The name of the exhibition “Parallel Lines won’t meet in their lifetime” is taken from a work by Galia Yahav, a ready-made that is actually a piece of paper torn from a child’s math notebook, in an obscure elementary school somewhere. The childish saying: “won’t meet in their lifetime”, planted deep in the heart of the mathematical theorem, in the heart of the axiom, us also in the heart of the artistic work. The exhibition deals with inserting the living dimension, the breathing, personal, bleeding dimension, into the world of abstract lines.
Into the universe of expending lines without beginning, middle or end, and without cessation, penetrate elements of transience, of materialism, last, anxiety and more. Through this act the poetic, almost tragic quality of the junction- that- won’t- happen- in- their- lifetime, is discovered, one that generations of students will go on memorizing and proving.
Between these two parallel lines, in the space and tension created, proceed the works in the exhibition.

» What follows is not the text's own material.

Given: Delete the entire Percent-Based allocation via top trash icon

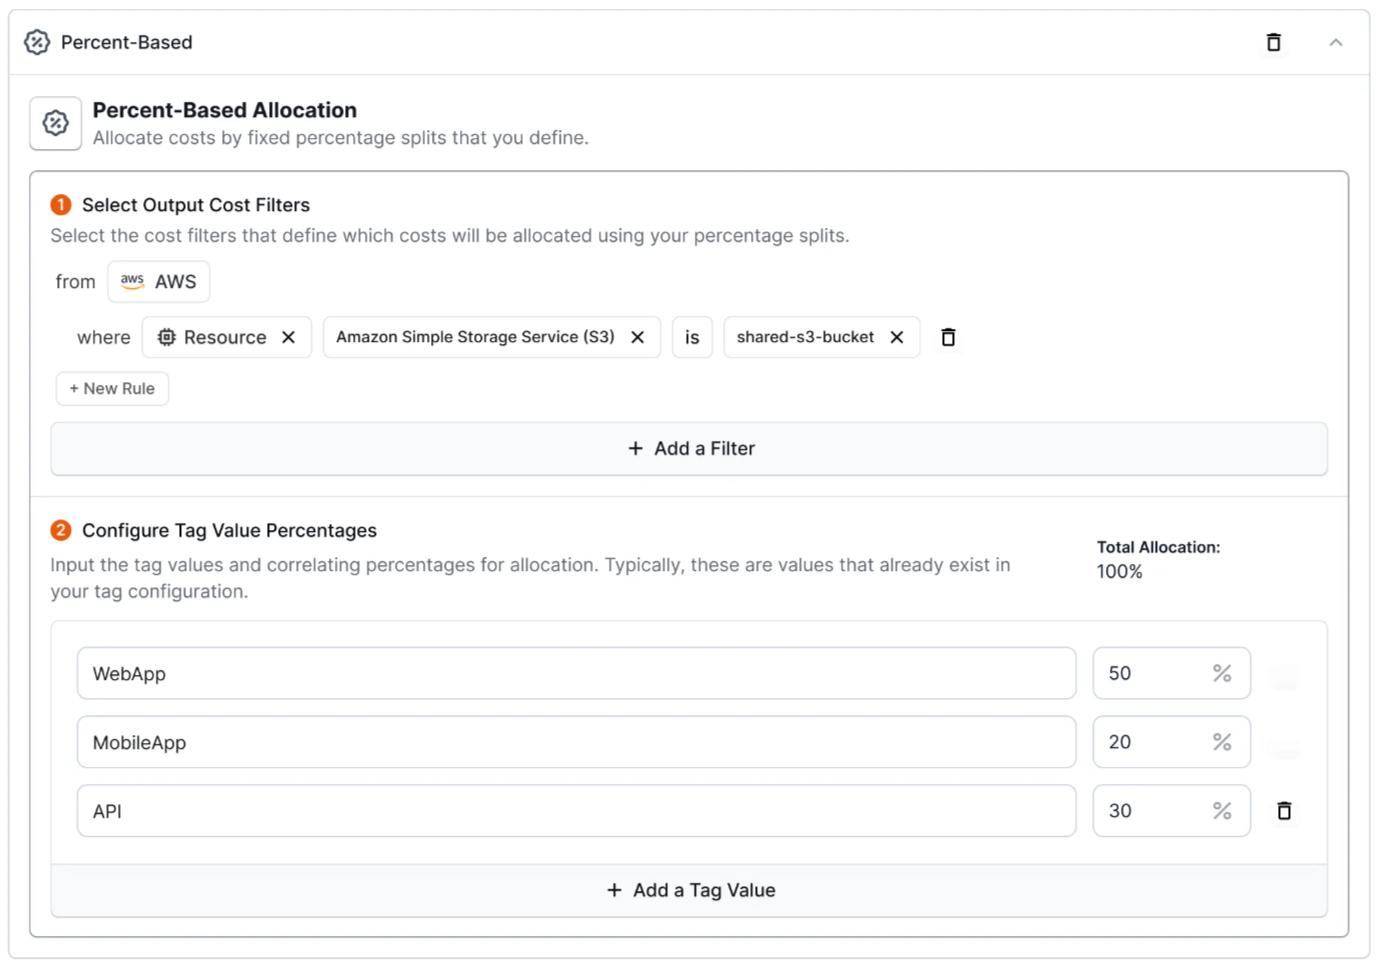Looking at the screenshot, I should [1273, 42].
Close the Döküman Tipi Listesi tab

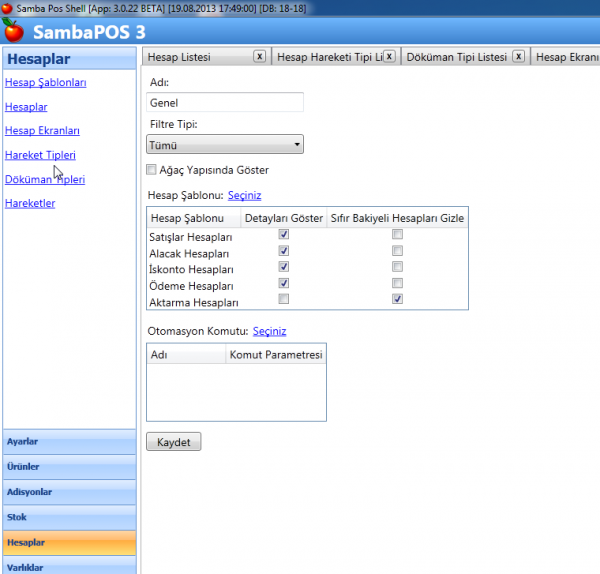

Dana Gilerman presents a video version reflected on a screen, to Courbet’s renowned “Origin of the World”. In this version the woman is slowly bleeding, staining the sheet, and the painting. Galia Yahav presents a work created out of surfaces made out of dried apricot covering a small statue of a woman, transforming it into patchwork, into peeling incrustation. Smadar Levi presents three beds- partially tanning beds, partially ambulance stretcher- in a waiting position to the vacationer or injured. Michal Shamir presents a three-dimensional close- up to Jesus’ stigmata wound, dug into a wall and refusing to hill, and made out completely from gummy candy. Uri Proust presents video art functioning as a ghost refusing to recover.
The exhibition deals with the gaps between the intellect and the senses, the interval between body and painful memory, in the classical procedures of art history and their impotence to help us. It also deals with a body, controlled and domesticated by the technology of illness and pain.